### WHAT IS BEING ASKED
Starting at the line that contains "You are a computer-use", copy every line to the end of the material below exactly, and omit the pictures.

--------

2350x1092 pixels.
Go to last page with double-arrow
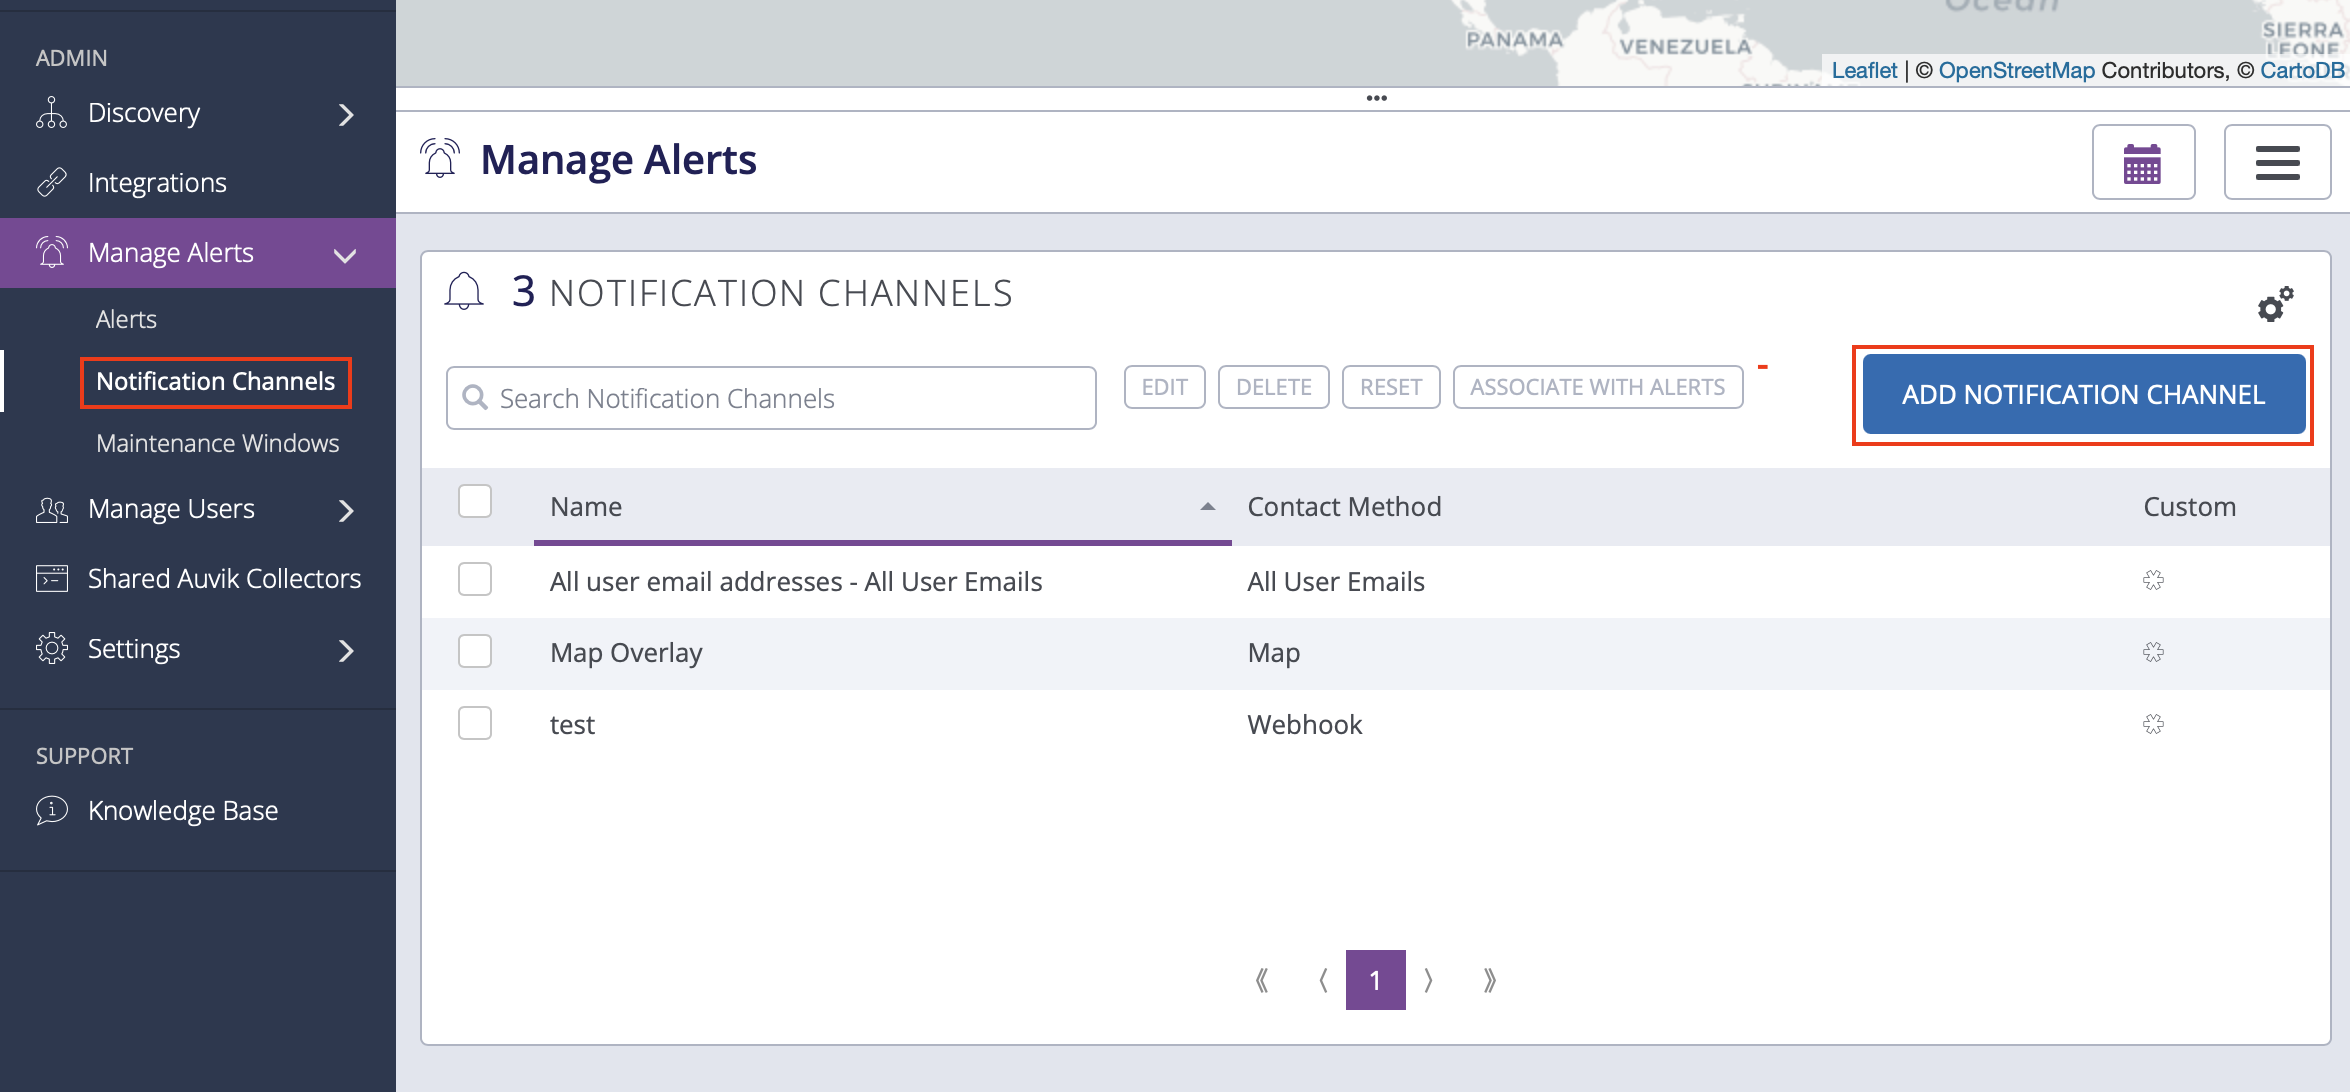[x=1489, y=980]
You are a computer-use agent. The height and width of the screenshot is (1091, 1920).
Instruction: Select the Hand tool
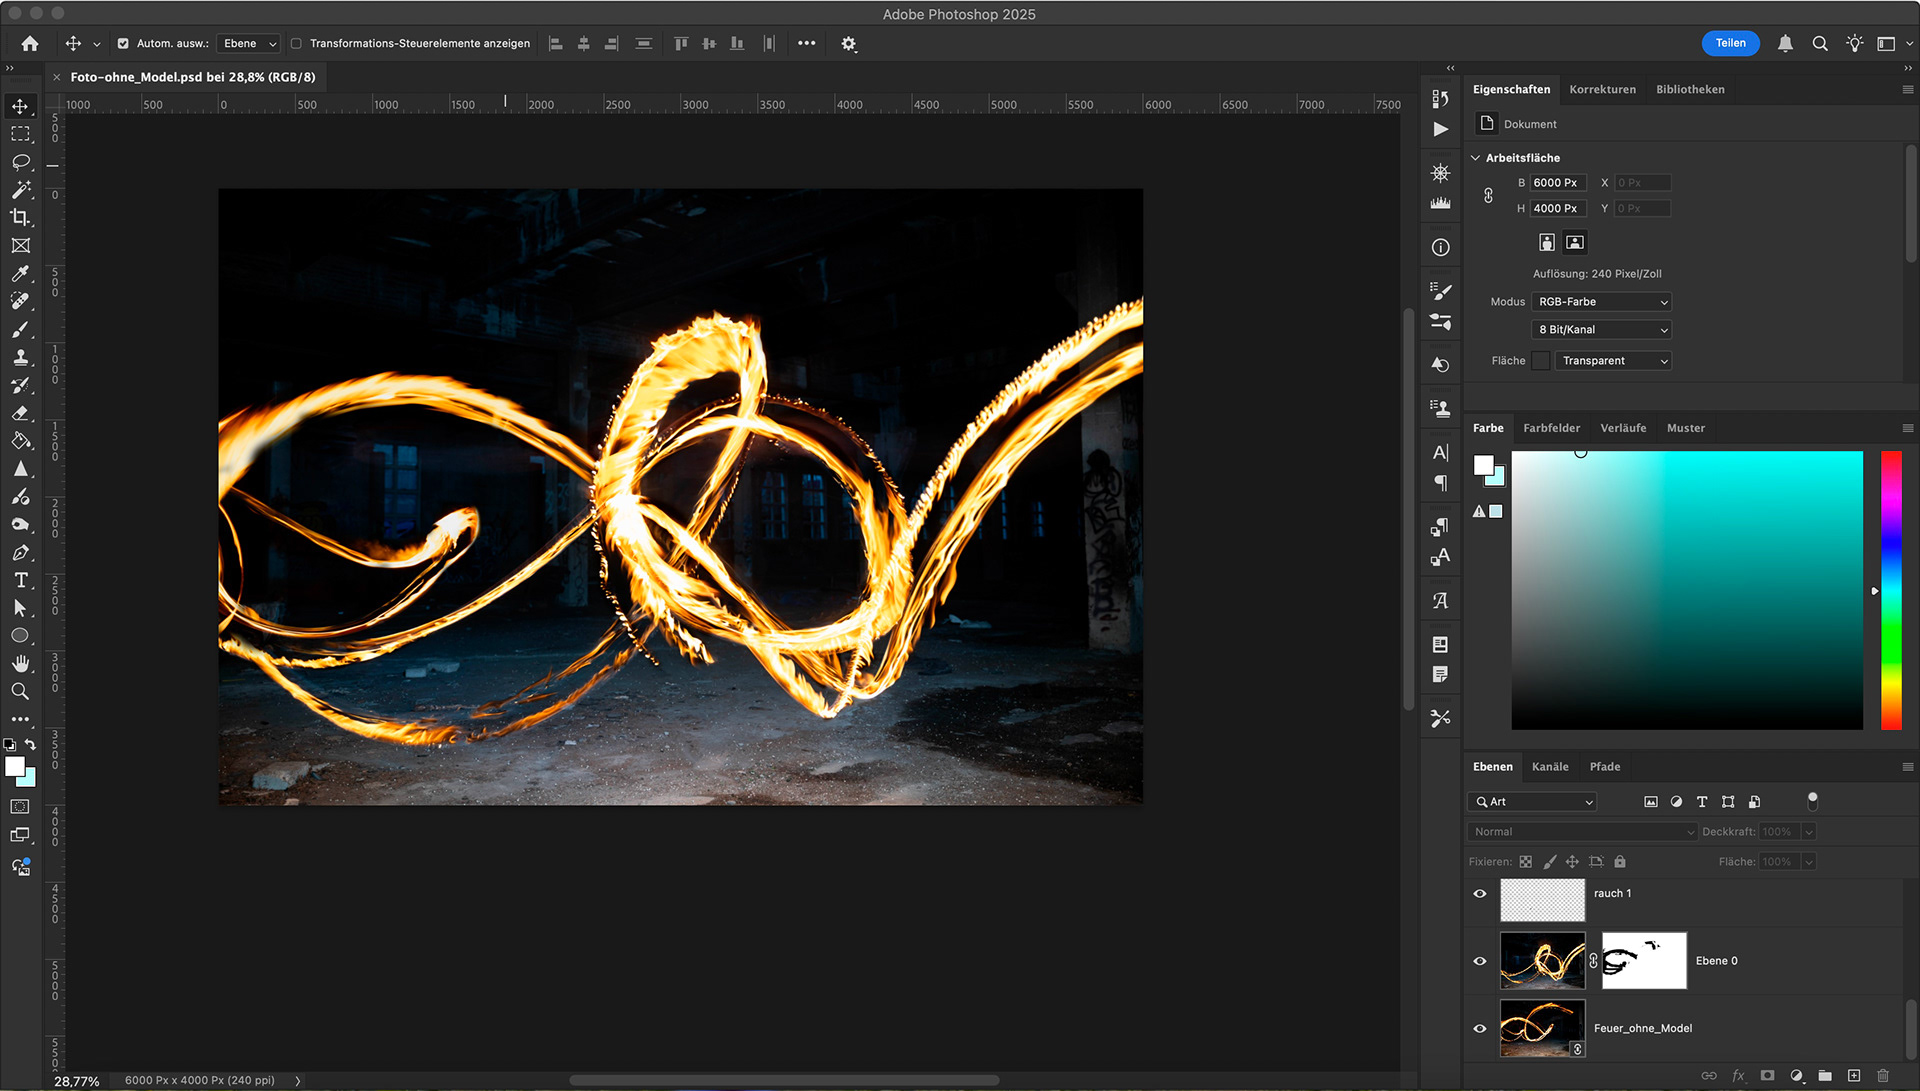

--------

### TASK ANSWER
You are a computer-use agent. The height and width of the screenshot is (1091, 1920).
Instruction: Select the Hand tool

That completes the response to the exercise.